奥の細道挿入句の読み方13

 

物書きて扇引きさくなごりかな

〈推測する読み方〉
いよいよ、ここでお別れ。句など途中書きつけて来た扇を二つに引きさくような感じで(折りから夏の終わりに当って扇を捨て去るのにも似て)去りがたい思いが尽きない。
〈体感する読み方〉
(句の前書きとなる文章)
(金沢の北枝という者、かりそめに見送りて、この所までしたひ来る。所々の風景過さず
思ひつづけて、折節あわれなる作意など聞こゆ。今既に別れに臨みて。)
北枝と話し乍ら句を書いたりして来たが、これでお別れだ。この扇もよく使って来た。北枝に書いてあげた分は引きさいてあげよう。
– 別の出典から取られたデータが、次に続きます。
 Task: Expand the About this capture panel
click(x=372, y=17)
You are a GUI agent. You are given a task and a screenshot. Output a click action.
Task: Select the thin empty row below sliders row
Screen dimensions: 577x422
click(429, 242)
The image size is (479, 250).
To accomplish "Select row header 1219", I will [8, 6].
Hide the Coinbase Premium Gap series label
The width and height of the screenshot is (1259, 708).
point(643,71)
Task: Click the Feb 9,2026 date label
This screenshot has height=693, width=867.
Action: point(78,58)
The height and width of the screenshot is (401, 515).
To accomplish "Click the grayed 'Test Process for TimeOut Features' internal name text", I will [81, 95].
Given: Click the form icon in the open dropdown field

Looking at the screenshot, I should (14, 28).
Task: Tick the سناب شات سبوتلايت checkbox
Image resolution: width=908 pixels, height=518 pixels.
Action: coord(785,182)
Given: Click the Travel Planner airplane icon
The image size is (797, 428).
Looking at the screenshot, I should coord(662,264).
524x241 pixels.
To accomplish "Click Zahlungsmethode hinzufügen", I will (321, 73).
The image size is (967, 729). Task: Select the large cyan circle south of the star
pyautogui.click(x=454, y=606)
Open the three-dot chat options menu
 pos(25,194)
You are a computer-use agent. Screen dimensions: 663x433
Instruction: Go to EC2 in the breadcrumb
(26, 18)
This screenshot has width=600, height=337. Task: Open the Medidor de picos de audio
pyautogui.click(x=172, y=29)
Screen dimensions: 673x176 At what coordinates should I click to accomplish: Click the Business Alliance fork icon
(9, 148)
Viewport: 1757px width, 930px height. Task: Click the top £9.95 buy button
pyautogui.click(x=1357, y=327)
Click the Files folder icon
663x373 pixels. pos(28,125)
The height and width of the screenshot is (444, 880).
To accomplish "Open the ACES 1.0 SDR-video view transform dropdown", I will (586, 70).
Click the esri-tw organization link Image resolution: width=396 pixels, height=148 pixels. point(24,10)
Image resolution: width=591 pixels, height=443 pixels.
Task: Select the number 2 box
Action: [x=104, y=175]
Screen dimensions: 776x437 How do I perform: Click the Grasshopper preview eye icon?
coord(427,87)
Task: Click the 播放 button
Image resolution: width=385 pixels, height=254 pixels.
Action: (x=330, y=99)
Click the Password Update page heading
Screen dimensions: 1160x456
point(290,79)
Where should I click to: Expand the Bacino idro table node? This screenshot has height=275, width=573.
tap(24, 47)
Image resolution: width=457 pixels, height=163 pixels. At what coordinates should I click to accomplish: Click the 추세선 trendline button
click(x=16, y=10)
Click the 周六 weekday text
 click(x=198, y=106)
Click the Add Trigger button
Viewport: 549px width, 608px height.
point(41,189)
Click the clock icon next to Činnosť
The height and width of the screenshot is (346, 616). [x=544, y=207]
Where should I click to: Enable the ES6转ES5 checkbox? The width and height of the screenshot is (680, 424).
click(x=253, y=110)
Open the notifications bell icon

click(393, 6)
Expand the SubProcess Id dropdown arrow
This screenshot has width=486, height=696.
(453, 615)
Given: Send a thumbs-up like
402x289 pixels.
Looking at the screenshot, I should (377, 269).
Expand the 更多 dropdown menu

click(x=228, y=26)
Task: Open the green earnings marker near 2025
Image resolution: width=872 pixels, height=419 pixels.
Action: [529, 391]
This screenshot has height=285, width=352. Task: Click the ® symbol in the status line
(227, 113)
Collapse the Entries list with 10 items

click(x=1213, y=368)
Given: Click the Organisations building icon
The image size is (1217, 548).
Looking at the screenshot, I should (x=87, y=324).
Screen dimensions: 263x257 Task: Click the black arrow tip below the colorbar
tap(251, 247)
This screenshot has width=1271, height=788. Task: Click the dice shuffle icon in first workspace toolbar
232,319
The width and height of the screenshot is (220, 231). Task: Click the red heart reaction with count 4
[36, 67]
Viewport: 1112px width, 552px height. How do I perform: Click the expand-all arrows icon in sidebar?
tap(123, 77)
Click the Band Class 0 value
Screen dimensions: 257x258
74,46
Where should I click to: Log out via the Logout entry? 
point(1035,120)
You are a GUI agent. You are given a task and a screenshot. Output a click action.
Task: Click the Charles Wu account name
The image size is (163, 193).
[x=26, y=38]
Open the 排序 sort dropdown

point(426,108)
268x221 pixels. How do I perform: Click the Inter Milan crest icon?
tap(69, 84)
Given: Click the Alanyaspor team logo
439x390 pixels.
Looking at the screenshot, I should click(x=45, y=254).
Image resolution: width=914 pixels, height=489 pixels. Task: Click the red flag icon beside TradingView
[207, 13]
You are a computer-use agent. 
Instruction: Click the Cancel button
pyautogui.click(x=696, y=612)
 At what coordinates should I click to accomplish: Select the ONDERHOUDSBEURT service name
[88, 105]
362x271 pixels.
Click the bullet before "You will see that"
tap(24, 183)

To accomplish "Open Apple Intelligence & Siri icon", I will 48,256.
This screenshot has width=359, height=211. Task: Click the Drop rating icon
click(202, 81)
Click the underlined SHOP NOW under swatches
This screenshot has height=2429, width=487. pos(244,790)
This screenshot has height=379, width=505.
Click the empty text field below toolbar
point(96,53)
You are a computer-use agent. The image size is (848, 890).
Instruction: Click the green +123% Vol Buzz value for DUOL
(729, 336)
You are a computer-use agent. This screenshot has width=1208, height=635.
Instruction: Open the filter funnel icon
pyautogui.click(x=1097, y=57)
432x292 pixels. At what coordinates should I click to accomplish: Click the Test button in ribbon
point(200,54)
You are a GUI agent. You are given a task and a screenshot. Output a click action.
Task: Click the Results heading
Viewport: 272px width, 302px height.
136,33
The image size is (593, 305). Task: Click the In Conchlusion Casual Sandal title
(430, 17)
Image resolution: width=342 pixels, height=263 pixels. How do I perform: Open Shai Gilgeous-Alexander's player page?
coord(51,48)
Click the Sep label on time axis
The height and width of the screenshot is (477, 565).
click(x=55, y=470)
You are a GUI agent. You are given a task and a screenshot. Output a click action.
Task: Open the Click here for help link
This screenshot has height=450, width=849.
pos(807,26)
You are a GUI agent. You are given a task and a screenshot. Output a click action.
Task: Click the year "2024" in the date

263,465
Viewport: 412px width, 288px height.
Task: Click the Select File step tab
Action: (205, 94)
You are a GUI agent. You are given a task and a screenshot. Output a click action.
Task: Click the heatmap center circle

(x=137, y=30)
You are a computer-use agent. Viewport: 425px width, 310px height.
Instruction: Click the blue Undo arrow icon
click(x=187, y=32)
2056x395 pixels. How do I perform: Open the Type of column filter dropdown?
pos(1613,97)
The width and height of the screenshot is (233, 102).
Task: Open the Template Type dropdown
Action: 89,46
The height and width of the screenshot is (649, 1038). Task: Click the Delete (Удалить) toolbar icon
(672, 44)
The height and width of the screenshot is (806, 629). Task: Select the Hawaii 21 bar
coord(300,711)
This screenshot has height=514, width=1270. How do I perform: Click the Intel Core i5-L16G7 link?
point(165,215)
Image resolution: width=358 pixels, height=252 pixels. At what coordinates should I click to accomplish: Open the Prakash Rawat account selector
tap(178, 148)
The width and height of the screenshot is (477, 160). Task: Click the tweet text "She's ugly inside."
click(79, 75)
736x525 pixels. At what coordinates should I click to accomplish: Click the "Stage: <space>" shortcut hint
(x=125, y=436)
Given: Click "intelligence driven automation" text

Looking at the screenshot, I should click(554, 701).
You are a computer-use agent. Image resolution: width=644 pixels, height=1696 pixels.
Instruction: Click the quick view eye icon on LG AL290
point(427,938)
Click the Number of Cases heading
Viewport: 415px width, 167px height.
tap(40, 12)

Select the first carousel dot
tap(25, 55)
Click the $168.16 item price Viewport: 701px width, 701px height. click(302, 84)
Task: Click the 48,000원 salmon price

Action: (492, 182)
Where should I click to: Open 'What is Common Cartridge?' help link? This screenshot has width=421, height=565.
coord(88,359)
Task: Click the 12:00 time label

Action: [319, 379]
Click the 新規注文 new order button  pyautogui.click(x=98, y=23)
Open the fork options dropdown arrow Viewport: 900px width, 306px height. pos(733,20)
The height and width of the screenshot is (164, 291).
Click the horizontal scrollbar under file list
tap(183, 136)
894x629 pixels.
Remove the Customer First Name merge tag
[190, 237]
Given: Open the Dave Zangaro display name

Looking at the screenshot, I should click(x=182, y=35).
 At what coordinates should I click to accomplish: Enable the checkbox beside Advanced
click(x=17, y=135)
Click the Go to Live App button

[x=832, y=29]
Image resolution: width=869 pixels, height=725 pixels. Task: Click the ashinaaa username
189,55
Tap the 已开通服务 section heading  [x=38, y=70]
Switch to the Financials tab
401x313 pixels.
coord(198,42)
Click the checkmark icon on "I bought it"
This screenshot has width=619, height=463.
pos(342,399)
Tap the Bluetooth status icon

こうして扇を引きさくのは今の別れの気分にも似て。寂しさに耐えている芭蕉。手の動き心の動きが電波のようにびりびり伝わる。

(四十三)敦賀
月清し遊行の持てる砂の上

〈推測する読み方〉
秋の澄みきった月の光が遊行の運んだ白砂の上をしらじらと照らしている。
〈体感する読み方〉
(句の前書きとなる文章)
(「往昔、遊行二世の上人大願発起の事ありて、みずから草を苅り土石を荷ひ泥停をかわかせて、参詣往来の煩なし。古例今に絶えず。神前に真砂を荷ひ給ふ。これを遊行の砂持と申し侍る」と亭主語りける。)遊行が砂を入れてこんなに歩きやすく、きれいになった松林で眺める月は何と言うすずやかなのだろう。松の木の間にもれる月光に芭蕉がしみじみと感謝の念でその美を味わっている。読み手もそこに臨場している。

名月や北国日和定なき

〈推測する読み方〉
待望の中秋名月。北国の天気は全く変わり易いものだ。昨夜はあんなに晴れていたのに
〈体感する読み方〉
(句の前書きとなる文章)(十五日、亭主の詞にたがわず雨振る。)
名月の今夜は晴れていればきれいな月が観られる処だがやはり雨が降ってしまった。この辺の天気は余程よく変わるのだなあ。無月の空を見上げて残念に思ったり又昨夜宿の亭主に予告されたのを思い出している芭蕉。読み手もあゝあと言う気持がのりうつる。

(四十四)種の浜
寂しさや須磨に勝ちたる浜の秋

〈推測する読み方〉
この浜の秋の夕暮の淋しさは源氏物語等で有名な須磨の浦の秋の夕暮にも勝っている。
〈体感する読み方〉
(句の前書きとなる文章)
(ますほの小貝拾わんと種の浜に舟を走らす。浜はわずかなる海士の小家にて侘しき法華寺あり。ここに茶を飲み酒をあたためて、夕暮れのさびしさ感に耐へたり。)
何と言う寂しい処なんだろう。この浜のさびしさと秋の淋しさとが重なって、こんな寂りょう感は須磨の浦のあのさびしさよりはるかに身に迫る。夕暮れの海を見てたまらなくなっている芭蕉。読み手は寂しさもここ迄もとその気になる。